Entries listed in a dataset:
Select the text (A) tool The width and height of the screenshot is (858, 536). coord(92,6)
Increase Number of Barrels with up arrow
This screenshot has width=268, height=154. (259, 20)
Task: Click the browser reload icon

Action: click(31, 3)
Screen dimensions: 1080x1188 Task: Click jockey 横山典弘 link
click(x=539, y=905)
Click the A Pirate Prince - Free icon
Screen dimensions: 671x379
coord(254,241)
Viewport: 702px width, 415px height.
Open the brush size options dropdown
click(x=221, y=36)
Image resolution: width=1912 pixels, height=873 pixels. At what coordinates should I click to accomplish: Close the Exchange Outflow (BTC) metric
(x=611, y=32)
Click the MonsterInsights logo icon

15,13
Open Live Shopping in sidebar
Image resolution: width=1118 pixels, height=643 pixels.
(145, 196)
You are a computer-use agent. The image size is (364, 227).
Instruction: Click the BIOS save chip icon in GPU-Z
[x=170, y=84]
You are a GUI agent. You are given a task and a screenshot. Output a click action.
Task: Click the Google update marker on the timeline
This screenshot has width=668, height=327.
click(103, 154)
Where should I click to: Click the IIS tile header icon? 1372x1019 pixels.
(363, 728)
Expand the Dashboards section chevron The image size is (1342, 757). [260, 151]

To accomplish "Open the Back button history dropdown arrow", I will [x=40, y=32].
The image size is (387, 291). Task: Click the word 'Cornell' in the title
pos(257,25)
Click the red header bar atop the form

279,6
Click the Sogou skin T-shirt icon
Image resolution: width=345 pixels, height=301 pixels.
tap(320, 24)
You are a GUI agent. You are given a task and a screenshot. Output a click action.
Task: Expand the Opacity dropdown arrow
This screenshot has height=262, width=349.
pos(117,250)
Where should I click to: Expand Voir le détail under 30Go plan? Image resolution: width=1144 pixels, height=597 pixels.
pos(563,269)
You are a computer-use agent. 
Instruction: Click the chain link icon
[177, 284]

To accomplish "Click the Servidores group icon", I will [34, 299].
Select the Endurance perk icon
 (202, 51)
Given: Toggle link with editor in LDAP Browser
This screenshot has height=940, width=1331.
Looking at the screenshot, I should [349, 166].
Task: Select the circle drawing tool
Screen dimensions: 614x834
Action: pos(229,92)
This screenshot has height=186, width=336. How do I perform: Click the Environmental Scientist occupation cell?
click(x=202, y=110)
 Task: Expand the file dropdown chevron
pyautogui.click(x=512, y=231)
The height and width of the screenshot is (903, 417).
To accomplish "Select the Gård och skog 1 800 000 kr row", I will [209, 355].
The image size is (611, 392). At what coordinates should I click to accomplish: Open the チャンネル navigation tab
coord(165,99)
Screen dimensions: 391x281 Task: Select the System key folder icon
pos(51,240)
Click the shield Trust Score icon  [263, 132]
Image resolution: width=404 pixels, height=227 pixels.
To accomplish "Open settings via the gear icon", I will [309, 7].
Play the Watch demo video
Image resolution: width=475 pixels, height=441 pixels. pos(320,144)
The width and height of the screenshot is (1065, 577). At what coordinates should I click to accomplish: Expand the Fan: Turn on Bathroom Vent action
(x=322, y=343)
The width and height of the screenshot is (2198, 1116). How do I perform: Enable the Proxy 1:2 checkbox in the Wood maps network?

• **What to do**: Copy out the lines word for word, from the start of the entries through the line holding "[x=170, y=84]", inclusive.

• **Completed exercise**:
Select the text (A) tool The width and height of the screenshot is (858, 536). coord(92,6)
Increase Number of Barrels with up arrow
This screenshot has width=268, height=154. (259, 20)
Task: Click the browser reload icon

Action: click(31, 3)
Screen dimensions: 1080x1188 Task: Click jockey 横山典弘 link
click(x=539, y=905)
Click the A Pirate Prince - Free icon
Screen dimensions: 671x379
coord(254,241)
Viewport: 702px width, 415px height.
Open the brush size options dropdown
click(x=221, y=36)
Image resolution: width=1912 pixels, height=873 pixels. At what coordinates should I click to accomplish: Close the Exchange Outflow (BTC) metric
(x=611, y=32)
Click the MonsterInsights logo icon

15,13
Open Live Shopping in sidebar
Image resolution: width=1118 pixels, height=643 pixels.
(145, 196)
You are a computer-use agent. The image size is (364, 227).
Instruction: Click the BIOS save chip icon in GPU-Z
[x=170, y=84]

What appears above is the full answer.